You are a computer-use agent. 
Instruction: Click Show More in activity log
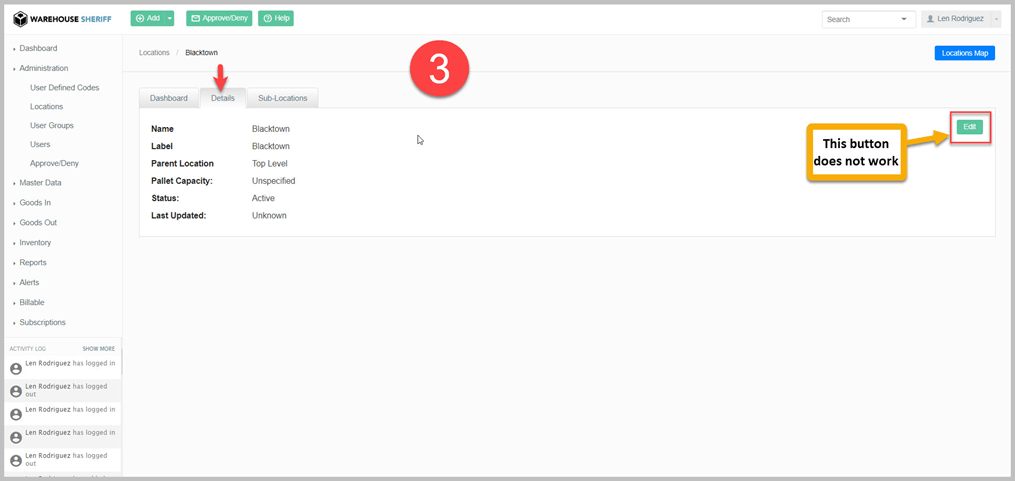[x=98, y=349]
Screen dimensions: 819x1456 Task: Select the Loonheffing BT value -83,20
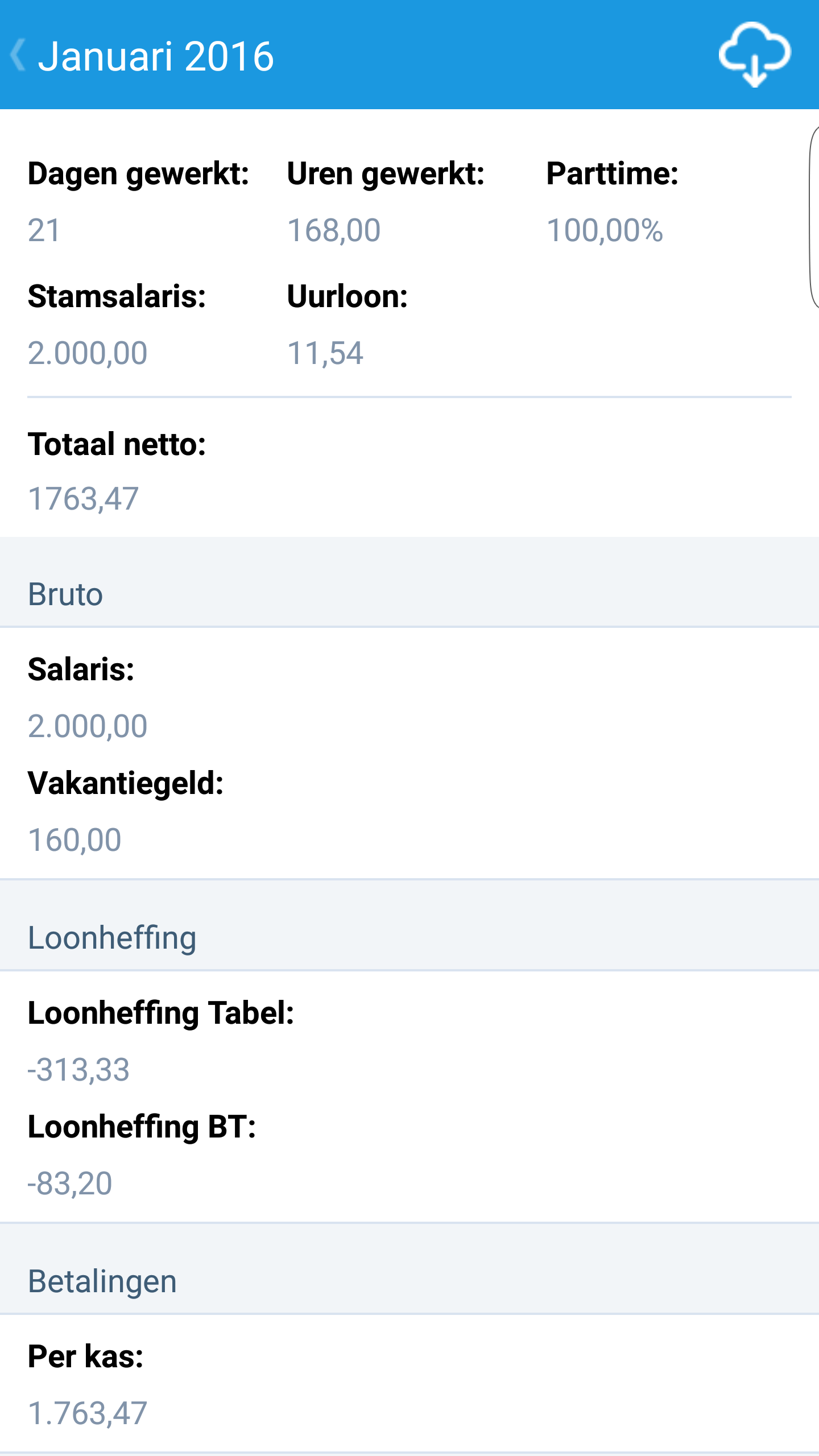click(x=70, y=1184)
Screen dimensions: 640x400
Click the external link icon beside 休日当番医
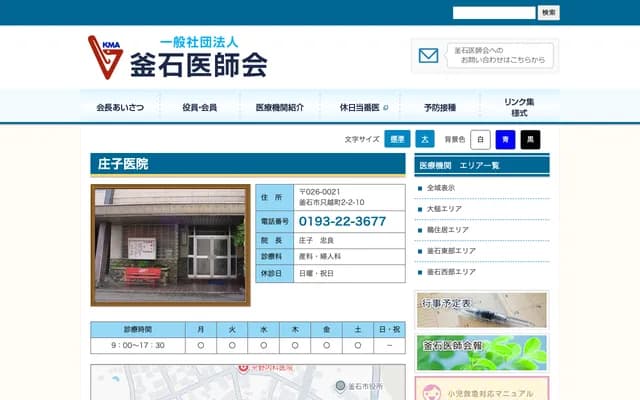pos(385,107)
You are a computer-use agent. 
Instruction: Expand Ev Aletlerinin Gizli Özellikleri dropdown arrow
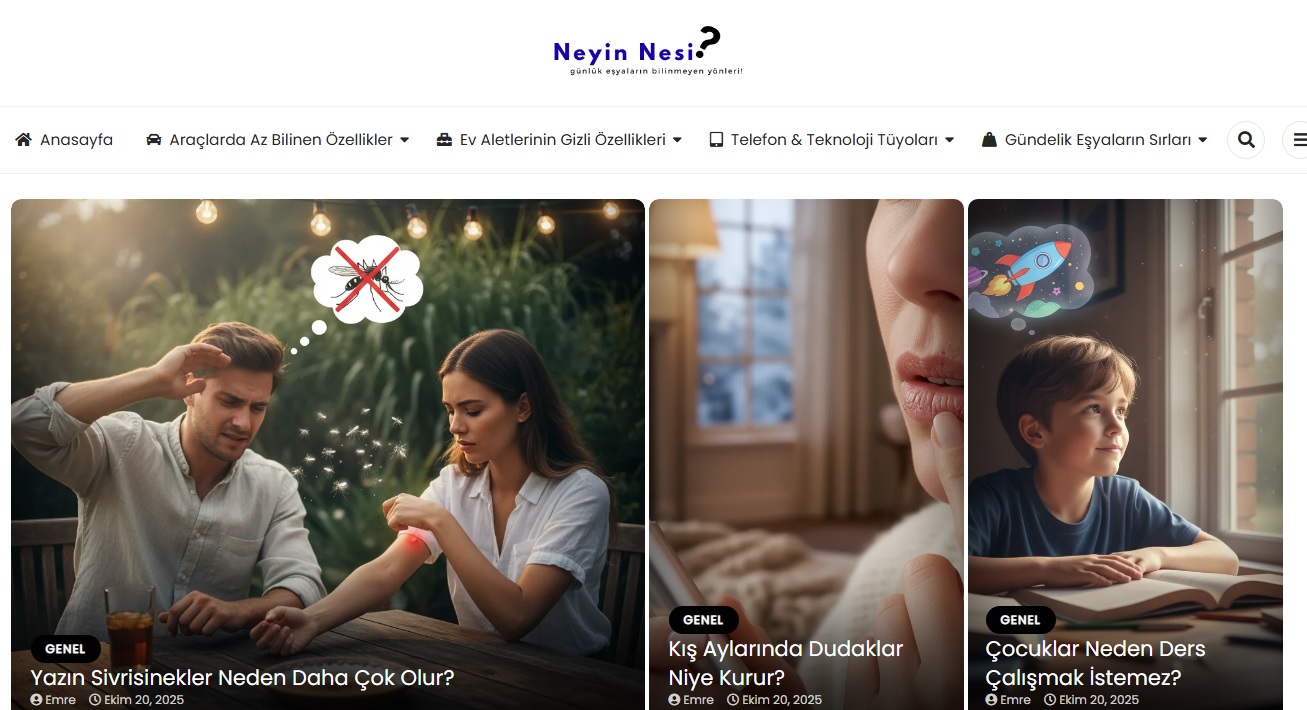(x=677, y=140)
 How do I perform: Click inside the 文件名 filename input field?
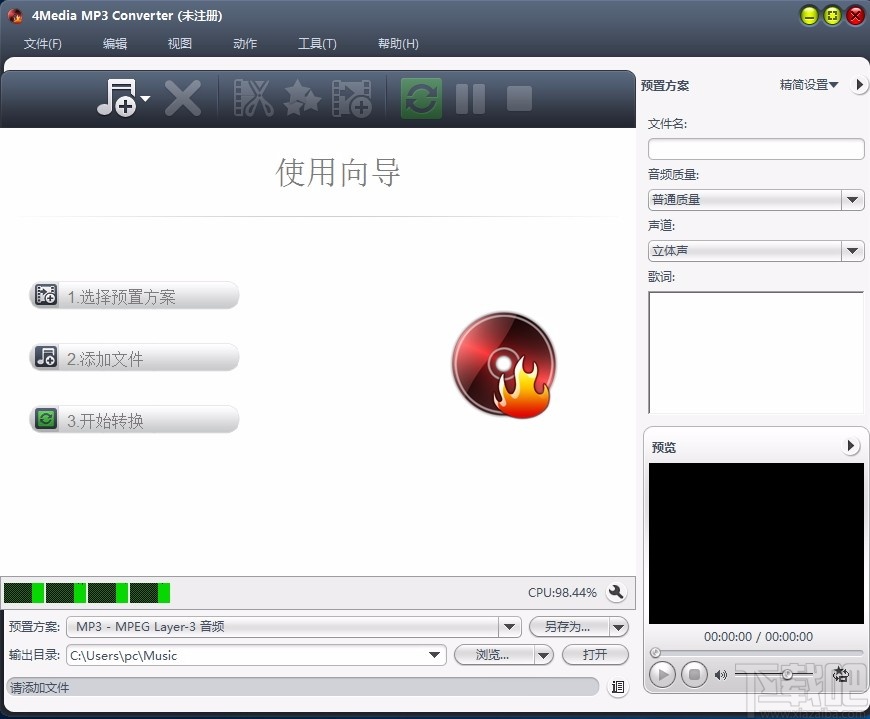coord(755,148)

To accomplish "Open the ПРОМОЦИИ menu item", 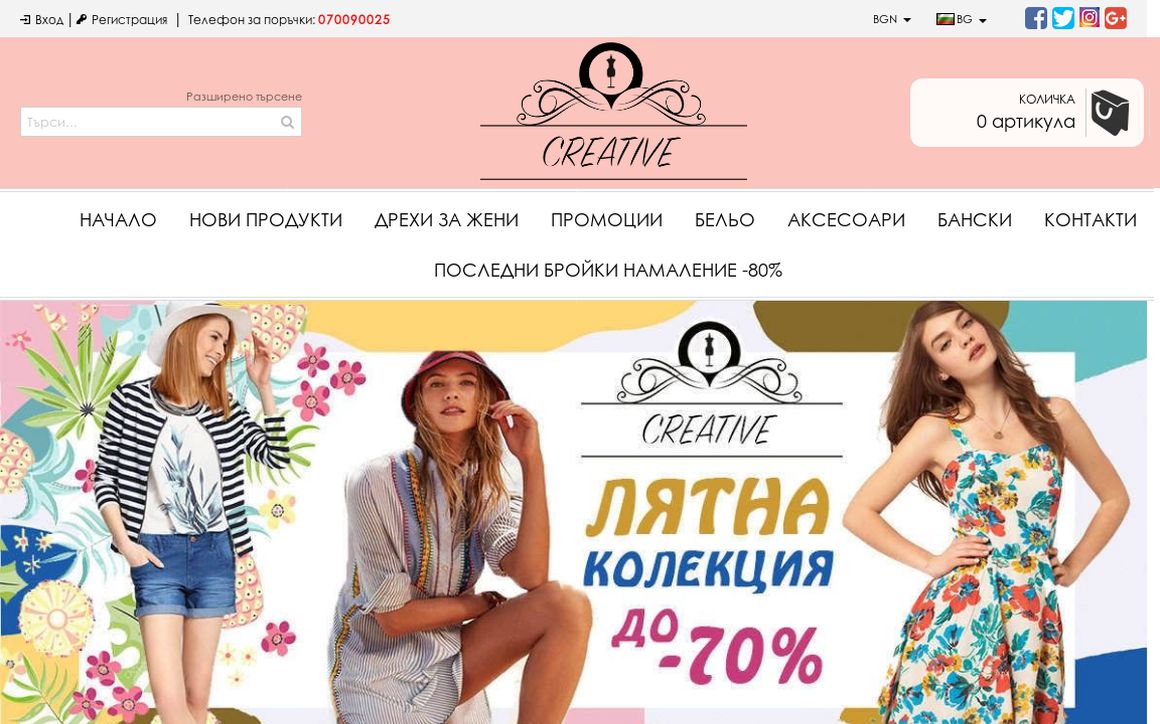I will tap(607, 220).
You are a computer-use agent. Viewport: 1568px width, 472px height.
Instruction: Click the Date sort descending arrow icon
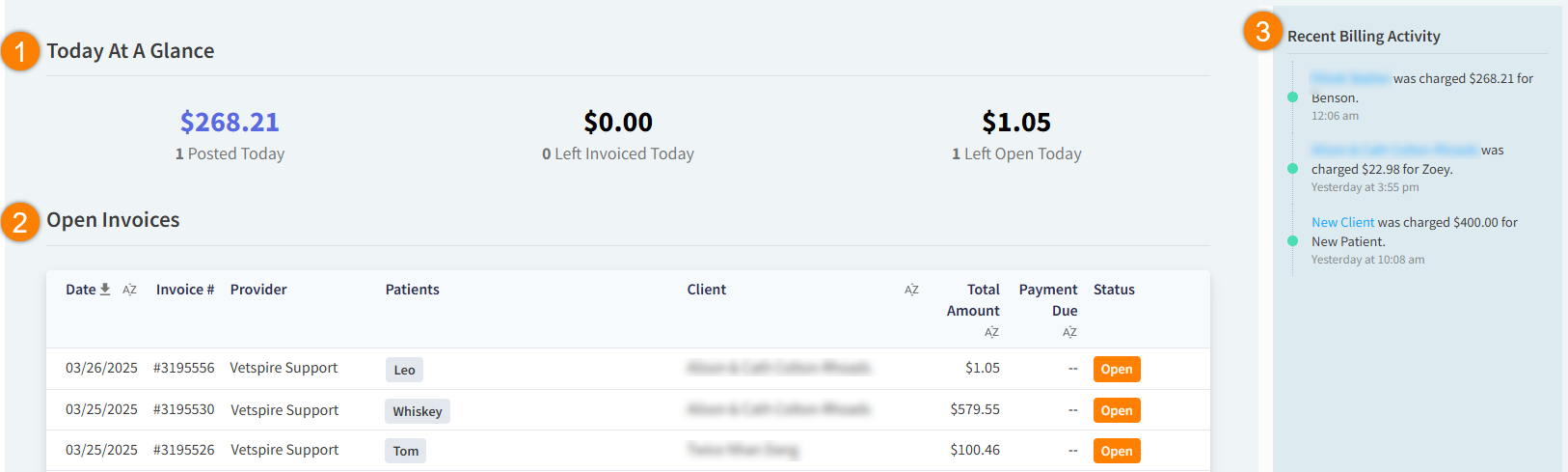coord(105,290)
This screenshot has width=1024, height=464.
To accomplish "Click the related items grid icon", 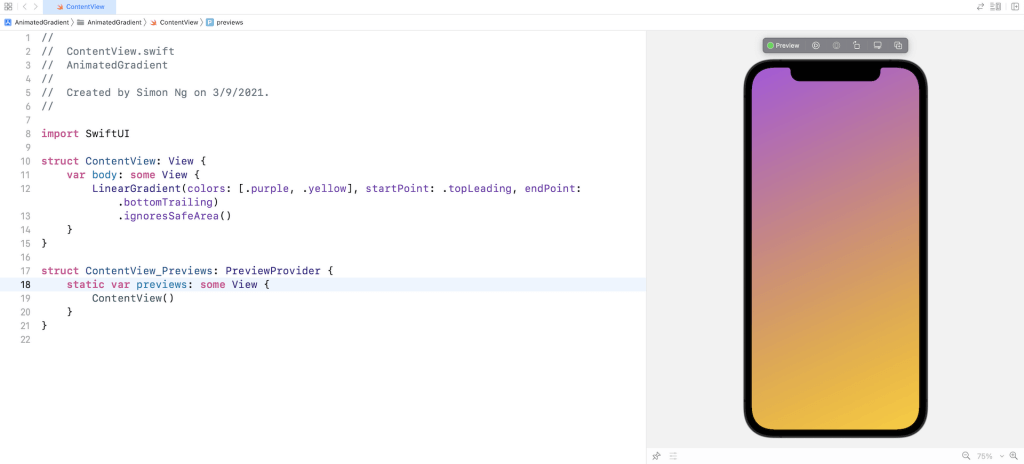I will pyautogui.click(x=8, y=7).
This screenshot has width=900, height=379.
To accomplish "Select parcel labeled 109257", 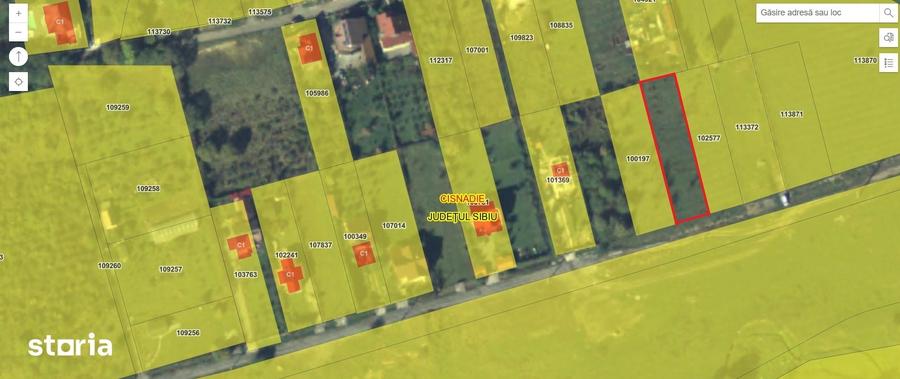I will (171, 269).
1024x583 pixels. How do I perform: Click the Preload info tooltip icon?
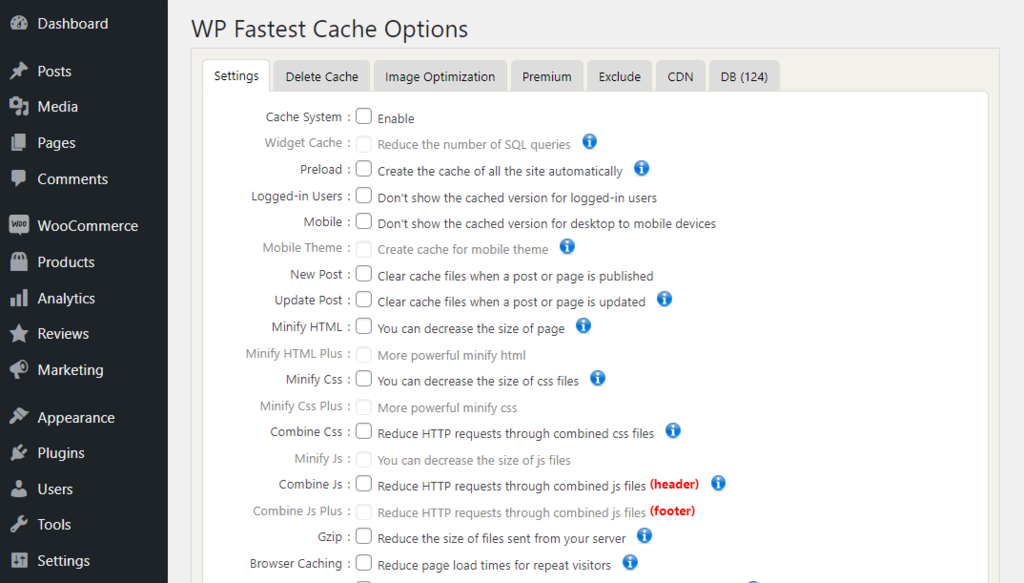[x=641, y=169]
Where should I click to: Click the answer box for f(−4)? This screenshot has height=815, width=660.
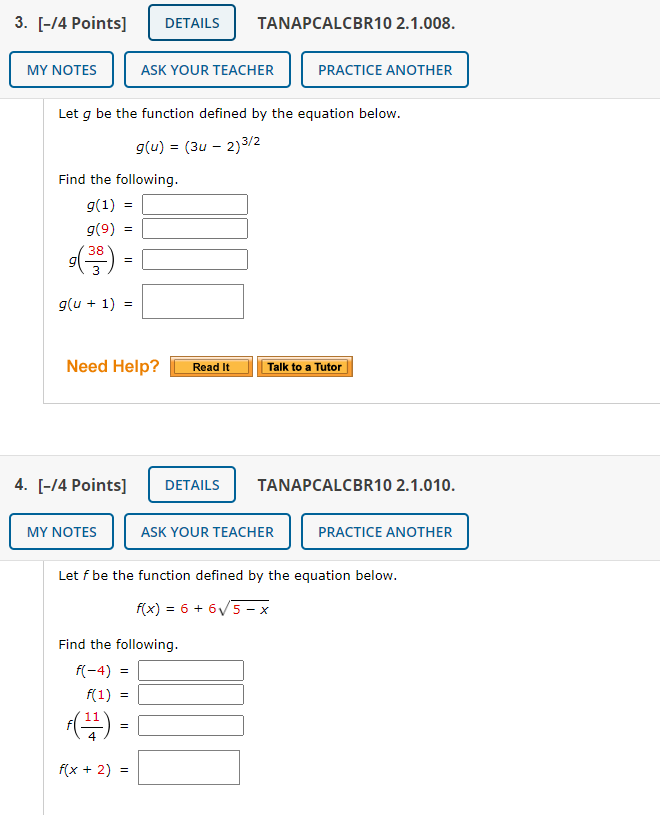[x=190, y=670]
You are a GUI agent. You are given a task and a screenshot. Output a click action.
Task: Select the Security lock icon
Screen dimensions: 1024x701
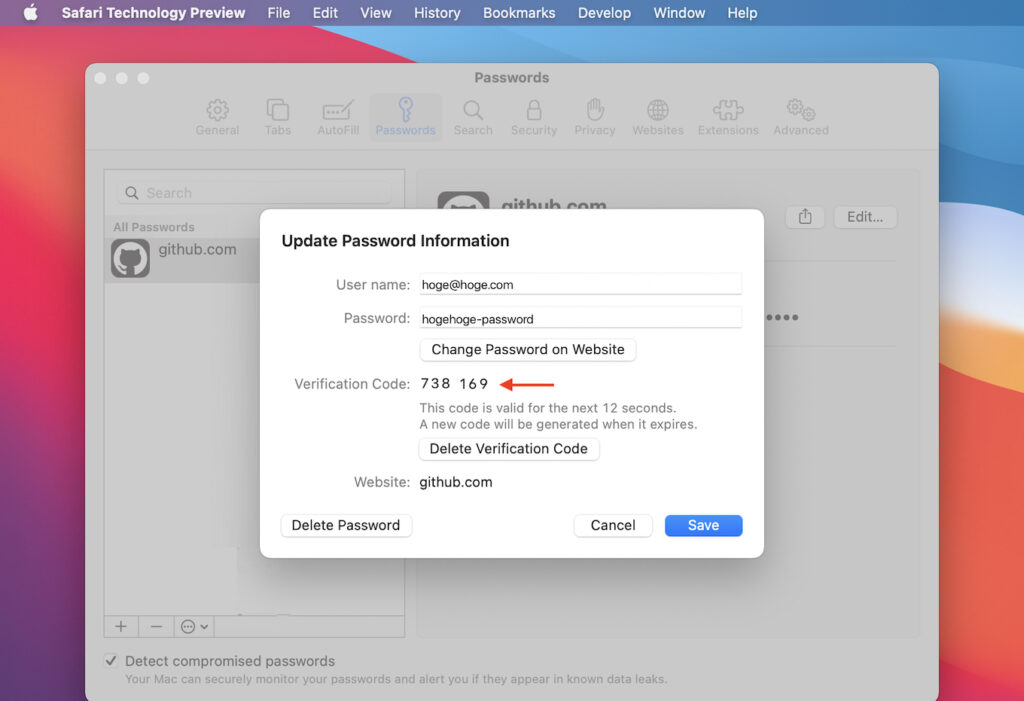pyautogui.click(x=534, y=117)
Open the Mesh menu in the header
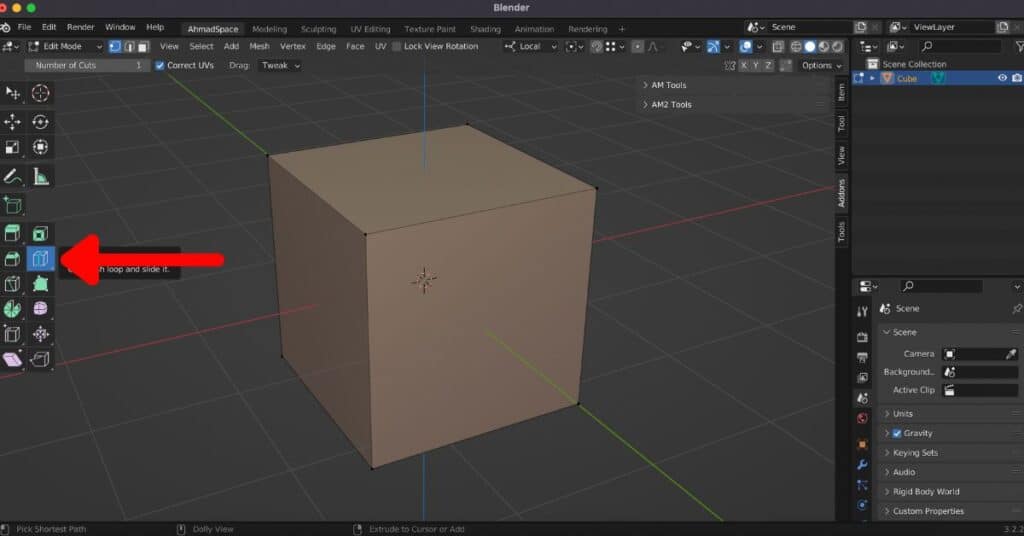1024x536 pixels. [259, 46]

######

* **TASK DIRECTIONS**
Word for word, please, restate the lines of the listing from the one holding "Where should I" down to the last line, leaving out any pictures.

* **ANSWER FOR THIS EXERCISE**
Where should I click to: Click the answer box for f(−4)? This screenshot has height=815, width=660.
[x=190, y=670]
You are a GUI agent. You are given a task and a screenshot. Output a click action.
Task: Select the Security lock icon
Screen dimensions: 1024x701
pyautogui.click(x=534, y=117)
Open the Mesh menu in the header
1024x536 pixels. [259, 46]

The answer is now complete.